El señor Gunnell me tomó manía, ya desde un principio. Mi ojos le revolvían las tripas. Una tara así ya era suficiente para que me hubieran vetado la entrada en el colegio, según él. Y eso que entonces él ignoraba todavía que yo no sabía leer ni escribir, al menos sin faltas de ortografía. Ese delicioso descubrimiento llegaría más tarde. En cuanto a Hector, también se le cruzó desde un principio por la sencilla razón de que mi amigo era perfectamente consciente de lo podrido que estaba en realidad su corazón.
A modo de castigo, el señor Gunnell nos mandó que nos sentáramos al fondo de la clase. Se creyó muy listo dando de lado a Hector. Pero a Hector no le podía dar de lado. Era demasiado visible, tenía demasiada presencia como para no prestarle atención. Hector le plantaba cara. Le decía: «Se equivoca, señor Gunnell, sumado no da esa cantidad, sino…».
Al señor Gunnell se le ponía la cara roja como la grana, tan roja como aquellas letras estampadas sobre la luna bajo las que se sentaba. Un día no pudo aguantar más. Enfiló hacia Hector —casi se oyó el arranque de los motores en aquellos tanques que tenía por brazos— y levantó la palmeta, sediento de carne en que hallar consuelo. El primer latigazo descargó sobre el hombro de Hector. Pero mi amigo ni rechistó, nada. Ni siquiera levantó las manos para protegerse. Se quedó quieto, aguantando el chaparrón, y miró fijamente al señor Gunnell con la fuerza huracanada de aquellos ojos verdes suyos que todo lo veían.

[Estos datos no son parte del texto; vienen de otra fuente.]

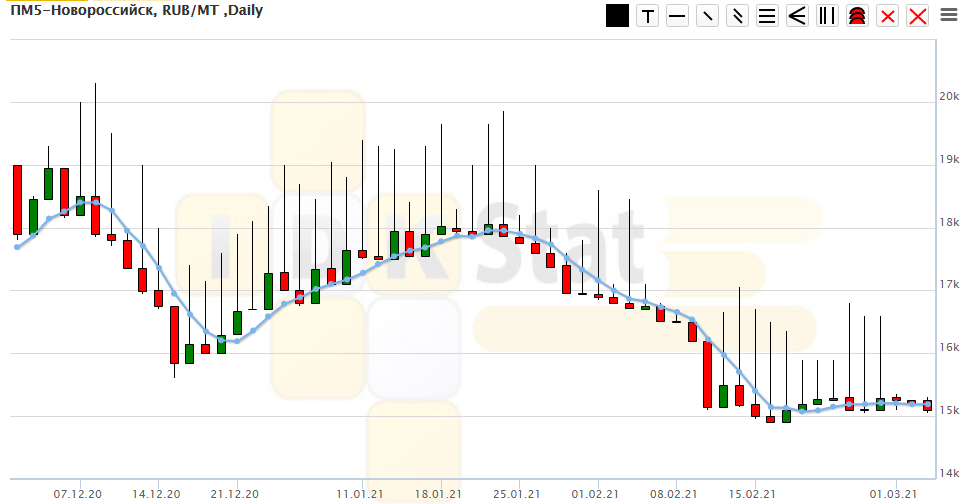Screen dimensions: 964x504
Task: Click the larger red X clear-all button
Action: (917, 16)
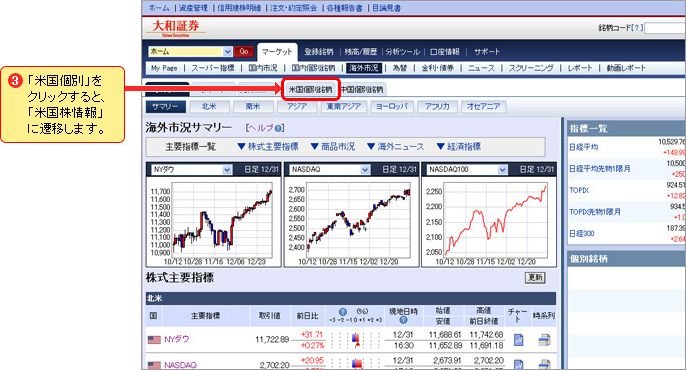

Aquella mirada dejó los brazos del señor Gunnell sin combustible, como os lo cuento. A chorros le caía el sudor mientras se volvía pasillo abajo, flanqueado por hileras de niños mudos de terror. Por el camino la palmeta se le cayó al suelo. Hector, con la sangre de la herida resbalándole por la cara, la recogió y la llevó hasta la mesa del señor Gunnell. El muy imbécil, eso sí que no se lo esperaba, ¿eh? No, demasiado ocupado palpándose el adhesivo del tupé y limpiándose el sudor de la frente.
Hector le dijo con toda calma:
—Se ha olvidado esto, señor —y seguidamente hizo restallar la palmeta descargándola con fuerza encima de la pila de cuadernos de deberes apilados sobre la mesa del maestro.
El señor Gunnell, creyendo que iba a atacarlo, se encogió y se llevo aquellos brazos tanque a lo alto de la cabeza.
Ni que decir tiene que nunca más volvió a tocar a Hector.